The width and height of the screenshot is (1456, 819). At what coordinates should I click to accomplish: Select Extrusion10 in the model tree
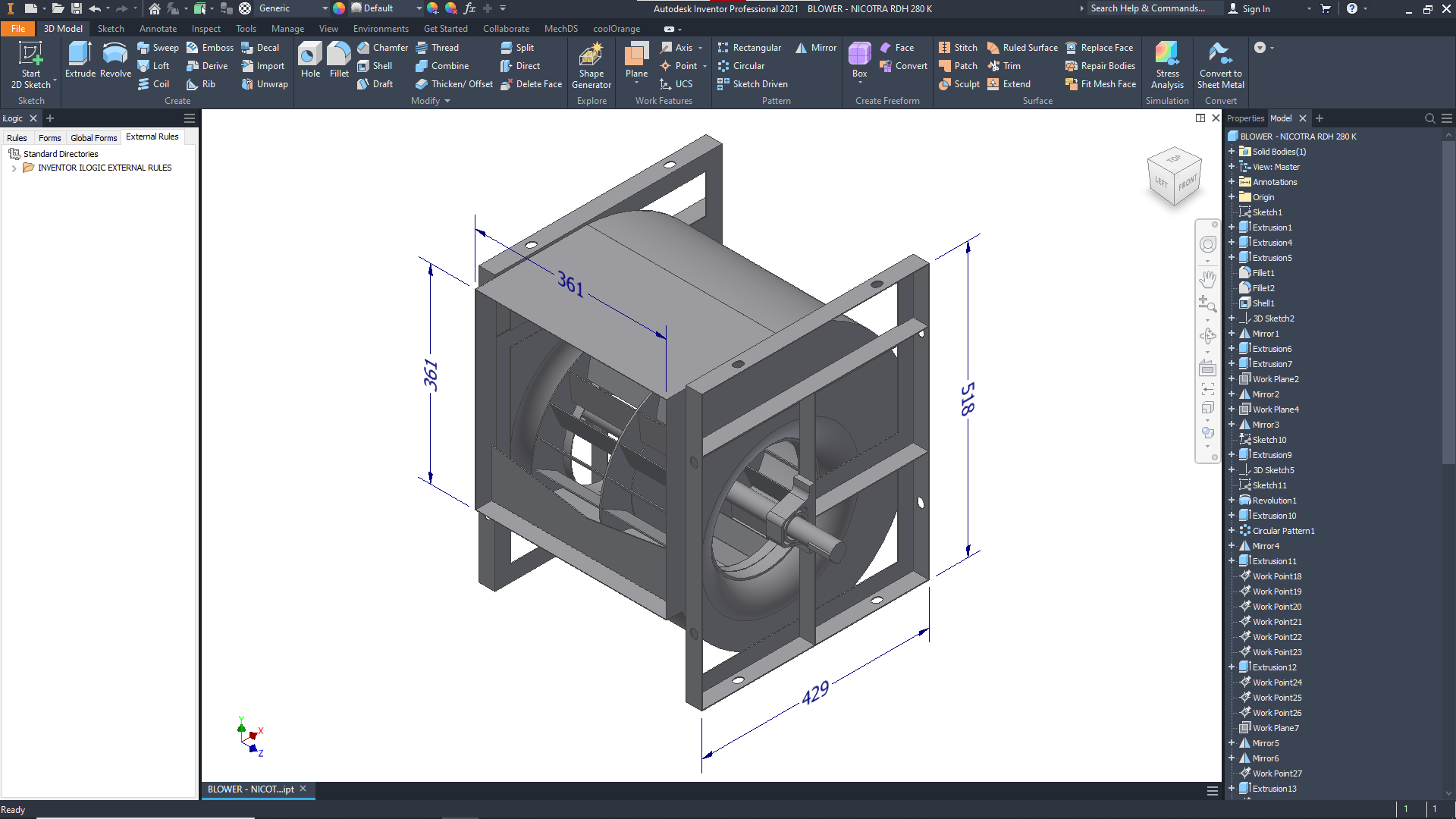(x=1274, y=516)
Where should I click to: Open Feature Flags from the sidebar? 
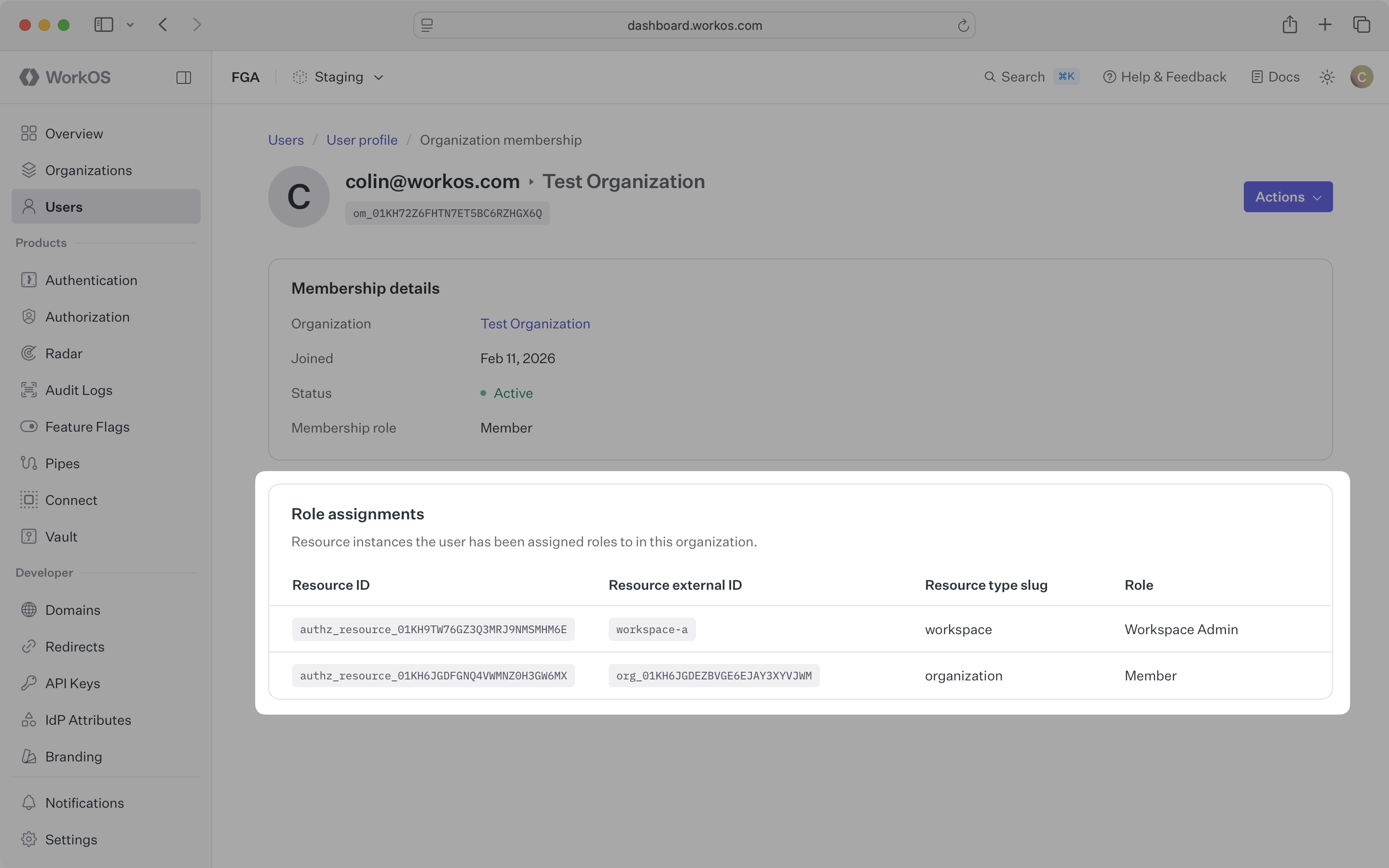click(x=87, y=427)
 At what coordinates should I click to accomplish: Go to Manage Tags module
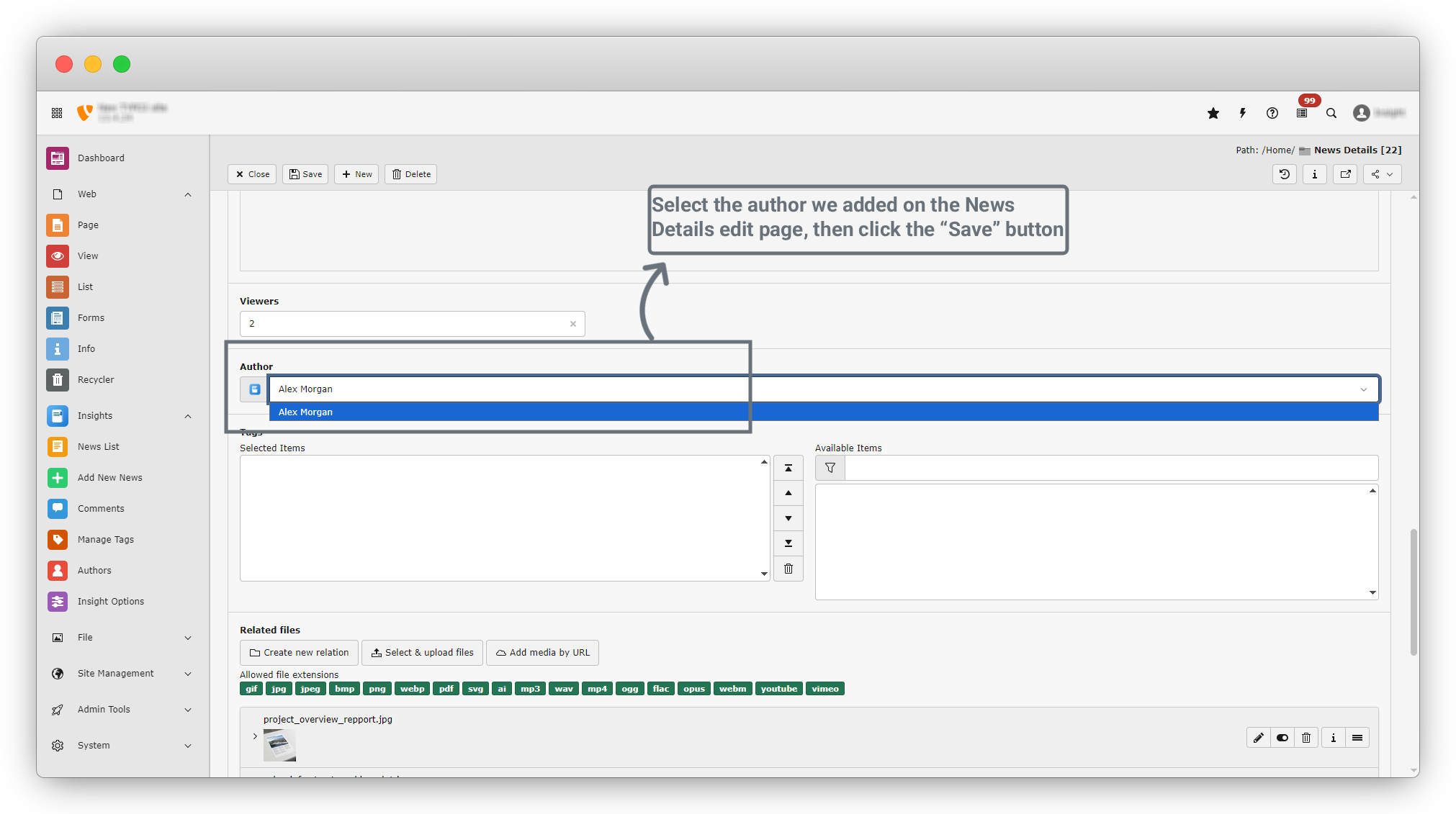pos(105,540)
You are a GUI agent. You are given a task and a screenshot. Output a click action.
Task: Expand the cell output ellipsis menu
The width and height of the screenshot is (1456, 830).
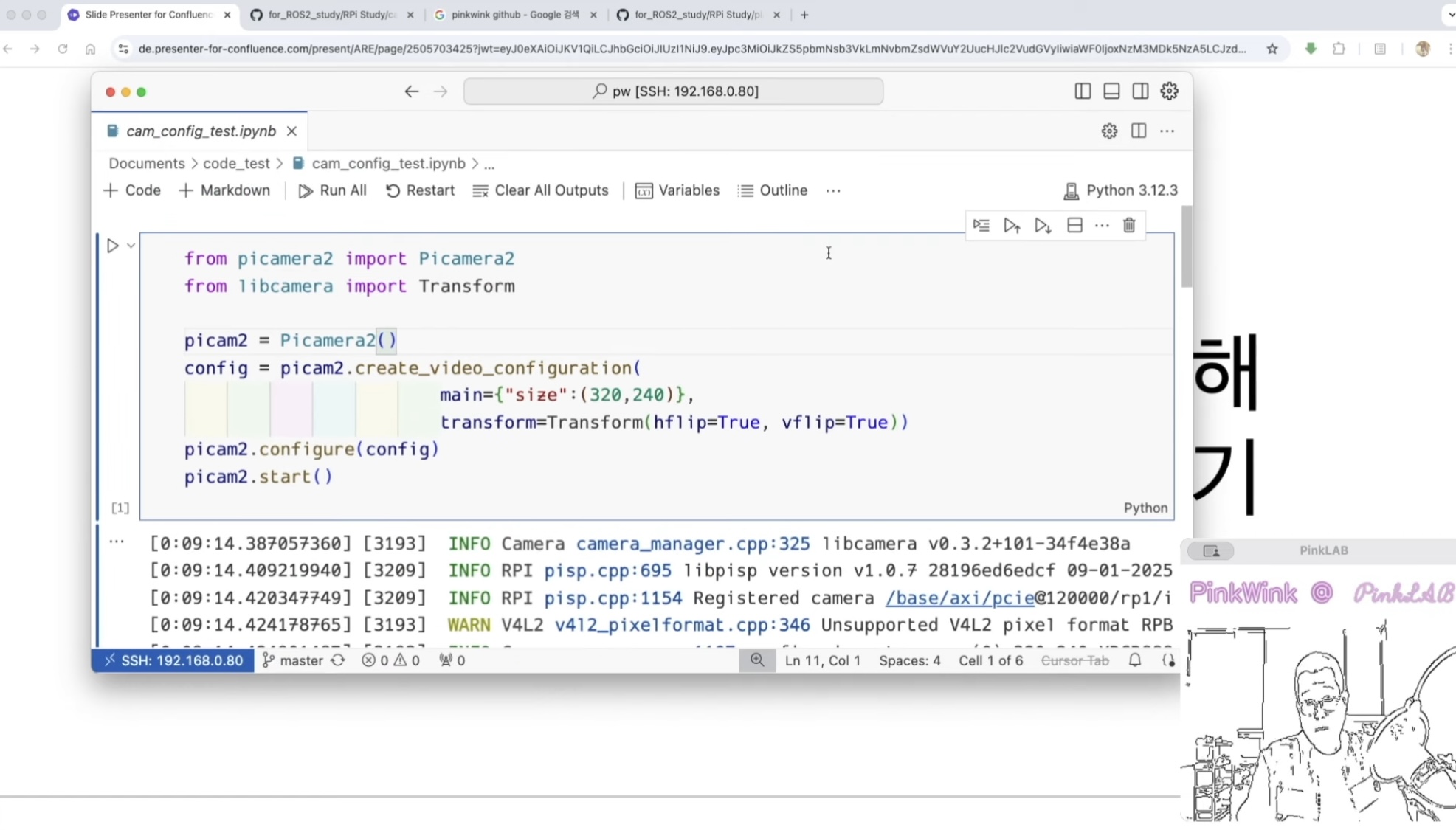point(117,542)
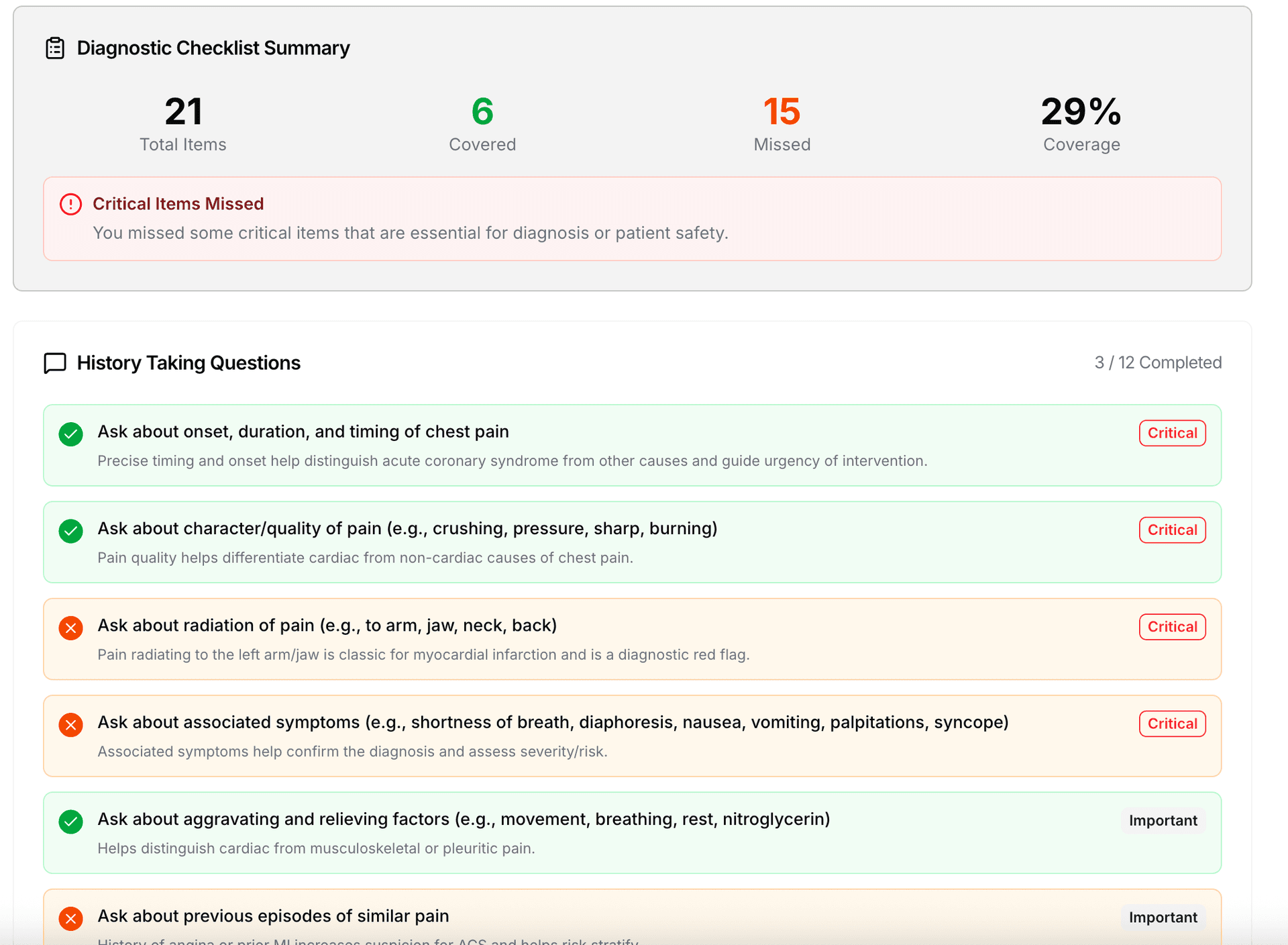The image size is (1288, 945).
Task: Click green checkmark for aggravating and relieving factors
Action: pos(70,822)
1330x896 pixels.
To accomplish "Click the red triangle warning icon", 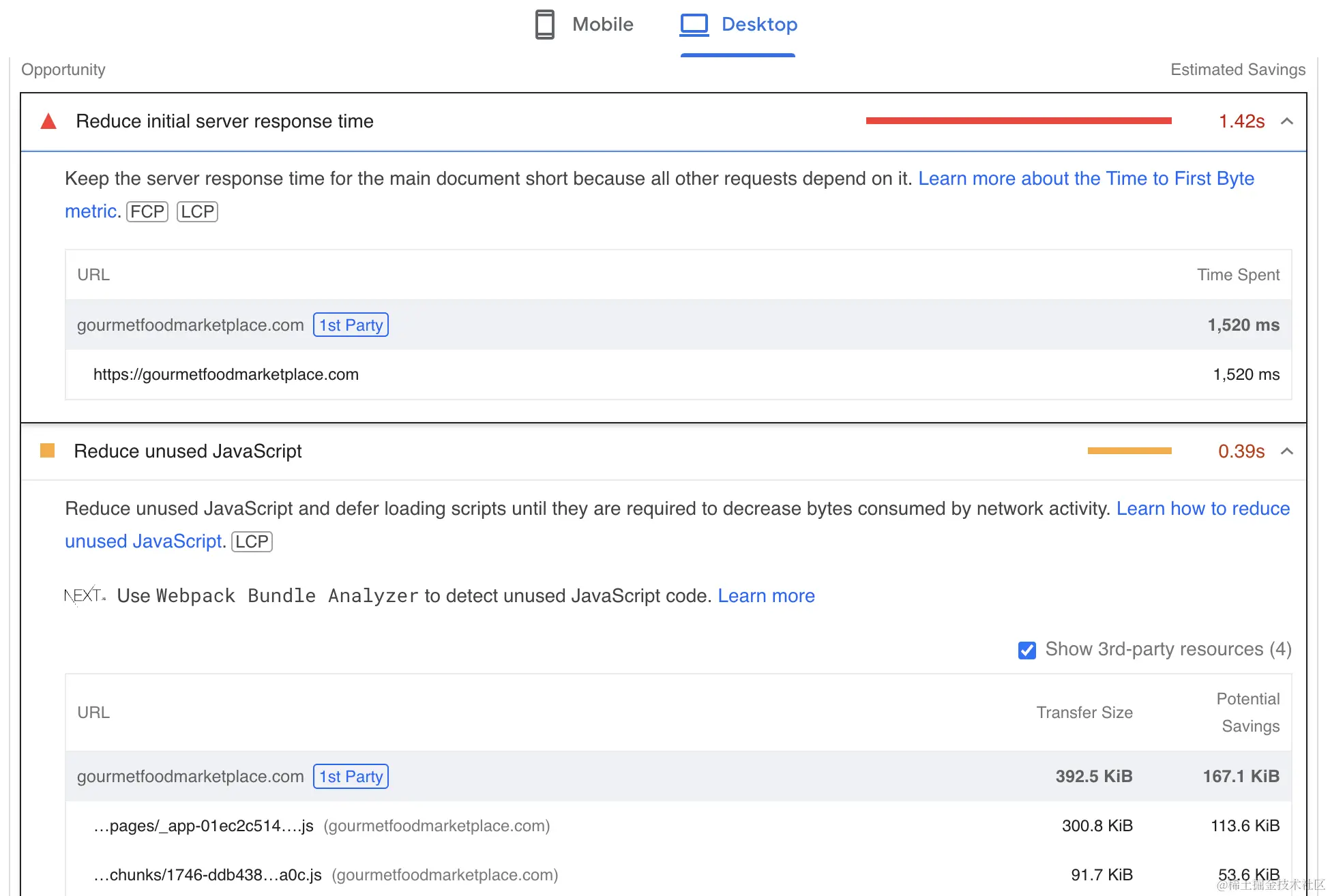I will [x=48, y=121].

+++

## [EXERCISE REQUIREMENTS]
From the top of the listing above, repeat each line exactly until you reach the line containing "Task: Expand the cell output ellipsis menu", and repeat that one too. Leave the pictures out.

## [RESPONSE BELOW]
The width and height of the screenshot is (1456, 819). At what coordinates should I click to accomplish: Select Extrusion10 in the model tree
(x=1274, y=516)
Where should I click to: Open Feature Flags from the sidebar? 
click(x=87, y=427)
 At what coordinates should I click to accomplish: Go to Manage Tags module
pos(105,540)
You are a GUI agent. You are given a task and a screenshot. Output a click action.
Task: Expand the cell output ellipsis menu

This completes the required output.